*MATERIAL FOR THIS TASK:*
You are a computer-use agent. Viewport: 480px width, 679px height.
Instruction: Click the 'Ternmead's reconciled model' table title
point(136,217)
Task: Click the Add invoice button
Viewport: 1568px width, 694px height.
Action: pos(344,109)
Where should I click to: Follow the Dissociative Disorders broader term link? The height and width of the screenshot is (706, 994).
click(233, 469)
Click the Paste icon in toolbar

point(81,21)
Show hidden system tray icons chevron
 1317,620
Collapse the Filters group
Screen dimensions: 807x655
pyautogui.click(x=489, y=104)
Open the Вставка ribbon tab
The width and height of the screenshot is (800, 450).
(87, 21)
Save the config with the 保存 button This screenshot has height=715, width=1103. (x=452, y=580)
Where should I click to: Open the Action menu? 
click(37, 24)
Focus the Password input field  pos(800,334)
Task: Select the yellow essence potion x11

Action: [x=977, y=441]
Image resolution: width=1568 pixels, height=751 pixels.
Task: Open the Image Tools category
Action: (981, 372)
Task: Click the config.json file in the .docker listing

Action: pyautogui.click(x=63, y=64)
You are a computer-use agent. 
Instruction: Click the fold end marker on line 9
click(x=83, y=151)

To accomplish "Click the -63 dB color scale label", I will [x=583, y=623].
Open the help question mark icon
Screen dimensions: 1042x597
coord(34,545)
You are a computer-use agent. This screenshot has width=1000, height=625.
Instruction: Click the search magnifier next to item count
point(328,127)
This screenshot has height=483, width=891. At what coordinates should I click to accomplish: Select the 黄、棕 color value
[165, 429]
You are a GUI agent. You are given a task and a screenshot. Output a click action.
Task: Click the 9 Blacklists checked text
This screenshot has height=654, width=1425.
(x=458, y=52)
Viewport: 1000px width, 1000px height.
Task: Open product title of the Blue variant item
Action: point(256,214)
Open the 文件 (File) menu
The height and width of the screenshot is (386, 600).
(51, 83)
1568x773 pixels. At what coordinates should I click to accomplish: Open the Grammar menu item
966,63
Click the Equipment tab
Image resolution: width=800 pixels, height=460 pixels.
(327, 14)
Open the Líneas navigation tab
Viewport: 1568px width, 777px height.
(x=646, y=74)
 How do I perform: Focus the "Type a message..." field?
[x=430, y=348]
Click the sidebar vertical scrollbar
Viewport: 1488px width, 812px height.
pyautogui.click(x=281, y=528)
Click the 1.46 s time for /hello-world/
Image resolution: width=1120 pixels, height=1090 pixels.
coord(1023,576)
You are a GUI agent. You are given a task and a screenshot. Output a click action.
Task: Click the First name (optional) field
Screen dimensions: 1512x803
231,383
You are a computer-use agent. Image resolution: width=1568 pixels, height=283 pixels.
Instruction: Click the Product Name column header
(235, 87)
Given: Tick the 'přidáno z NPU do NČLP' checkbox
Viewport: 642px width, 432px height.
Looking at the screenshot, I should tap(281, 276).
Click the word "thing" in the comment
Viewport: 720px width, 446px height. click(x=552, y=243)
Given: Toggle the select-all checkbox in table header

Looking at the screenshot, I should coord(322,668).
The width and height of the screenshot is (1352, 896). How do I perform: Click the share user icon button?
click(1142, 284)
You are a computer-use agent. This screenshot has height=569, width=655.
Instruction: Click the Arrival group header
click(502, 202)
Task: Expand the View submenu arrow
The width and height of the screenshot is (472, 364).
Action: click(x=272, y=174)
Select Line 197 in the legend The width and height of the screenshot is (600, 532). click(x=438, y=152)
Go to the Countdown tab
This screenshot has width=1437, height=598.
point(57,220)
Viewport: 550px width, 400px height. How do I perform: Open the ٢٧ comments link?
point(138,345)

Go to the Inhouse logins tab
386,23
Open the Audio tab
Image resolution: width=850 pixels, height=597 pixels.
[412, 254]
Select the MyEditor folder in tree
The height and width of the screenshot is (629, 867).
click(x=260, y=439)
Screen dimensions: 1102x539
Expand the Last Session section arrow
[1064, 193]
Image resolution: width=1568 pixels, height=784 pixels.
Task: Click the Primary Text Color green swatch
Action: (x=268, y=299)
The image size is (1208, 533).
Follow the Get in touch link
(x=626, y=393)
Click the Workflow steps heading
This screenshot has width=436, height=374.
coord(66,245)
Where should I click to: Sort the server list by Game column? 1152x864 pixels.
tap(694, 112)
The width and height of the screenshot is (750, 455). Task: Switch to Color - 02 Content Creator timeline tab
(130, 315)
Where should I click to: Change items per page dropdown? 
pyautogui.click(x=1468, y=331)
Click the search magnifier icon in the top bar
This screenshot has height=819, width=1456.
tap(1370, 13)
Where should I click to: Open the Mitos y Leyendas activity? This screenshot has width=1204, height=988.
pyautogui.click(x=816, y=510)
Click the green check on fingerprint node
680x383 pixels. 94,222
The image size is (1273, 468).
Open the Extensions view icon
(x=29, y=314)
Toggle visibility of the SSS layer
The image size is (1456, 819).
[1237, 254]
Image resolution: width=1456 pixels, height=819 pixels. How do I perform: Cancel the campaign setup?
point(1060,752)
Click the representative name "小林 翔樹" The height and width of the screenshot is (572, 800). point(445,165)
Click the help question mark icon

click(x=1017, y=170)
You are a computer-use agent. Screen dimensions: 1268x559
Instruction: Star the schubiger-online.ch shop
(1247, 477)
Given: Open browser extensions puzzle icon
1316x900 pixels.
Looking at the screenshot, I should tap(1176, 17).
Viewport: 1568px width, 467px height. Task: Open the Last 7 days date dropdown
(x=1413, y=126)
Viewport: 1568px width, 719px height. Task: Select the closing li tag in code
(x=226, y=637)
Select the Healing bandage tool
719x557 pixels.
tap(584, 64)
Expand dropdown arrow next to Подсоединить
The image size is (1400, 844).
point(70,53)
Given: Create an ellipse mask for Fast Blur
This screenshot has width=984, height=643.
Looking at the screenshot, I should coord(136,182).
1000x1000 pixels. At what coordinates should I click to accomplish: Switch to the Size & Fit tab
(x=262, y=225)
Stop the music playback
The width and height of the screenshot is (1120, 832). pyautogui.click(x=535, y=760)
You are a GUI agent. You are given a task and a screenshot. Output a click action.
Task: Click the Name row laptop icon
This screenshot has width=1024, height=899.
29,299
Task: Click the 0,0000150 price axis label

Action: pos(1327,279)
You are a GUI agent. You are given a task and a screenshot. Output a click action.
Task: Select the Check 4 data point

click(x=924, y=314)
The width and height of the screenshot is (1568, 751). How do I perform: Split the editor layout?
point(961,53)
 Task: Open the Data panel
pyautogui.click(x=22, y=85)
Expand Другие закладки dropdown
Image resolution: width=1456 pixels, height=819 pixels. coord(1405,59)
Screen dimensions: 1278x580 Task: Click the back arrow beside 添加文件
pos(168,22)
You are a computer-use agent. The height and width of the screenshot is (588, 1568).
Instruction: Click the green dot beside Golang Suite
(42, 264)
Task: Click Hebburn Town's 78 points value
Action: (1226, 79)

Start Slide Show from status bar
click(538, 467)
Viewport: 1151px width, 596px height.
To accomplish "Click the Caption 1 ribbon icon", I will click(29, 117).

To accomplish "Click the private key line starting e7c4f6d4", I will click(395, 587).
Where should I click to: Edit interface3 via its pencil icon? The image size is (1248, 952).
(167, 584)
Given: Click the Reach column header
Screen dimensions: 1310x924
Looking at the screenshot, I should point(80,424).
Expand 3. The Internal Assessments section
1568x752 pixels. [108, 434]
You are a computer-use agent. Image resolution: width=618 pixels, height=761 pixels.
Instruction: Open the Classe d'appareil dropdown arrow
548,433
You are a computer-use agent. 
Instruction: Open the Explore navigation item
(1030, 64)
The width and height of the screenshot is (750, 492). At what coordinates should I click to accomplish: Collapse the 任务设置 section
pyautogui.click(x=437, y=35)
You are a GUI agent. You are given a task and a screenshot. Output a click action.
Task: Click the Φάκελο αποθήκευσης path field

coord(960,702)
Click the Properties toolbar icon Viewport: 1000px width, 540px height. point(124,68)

*YOUR GOAL:*
Please repeat the data between the lines holding "Viewport: 1568px width, 467px" and "The width and height of the screenshot is (1120, 832).", inclusive, and nothing else.

*THE OUTPUT:*
Viewport: 1568px width, 467px height. Task: Open the Last 7 days date dropdown
(x=1413, y=126)
Viewport: 1568px width, 719px height. Task: Select the closing li tag in code
(x=226, y=637)
Select the Healing bandage tool
719x557 pixels.
tap(584, 64)
Expand dropdown arrow next to Подсоединить
The image size is (1400, 844).
point(70,53)
Given: Create an ellipse mask for Fast Blur
This screenshot has width=984, height=643.
Looking at the screenshot, I should coord(136,182).
1000x1000 pixels. At what coordinates should I click to accomplish: Switch to the Size & Fit tab
(x=262, y=225)
Stop the music playback
The width and height of the screenshot is (1120, 832). pyautogui.click(x=535, y=760)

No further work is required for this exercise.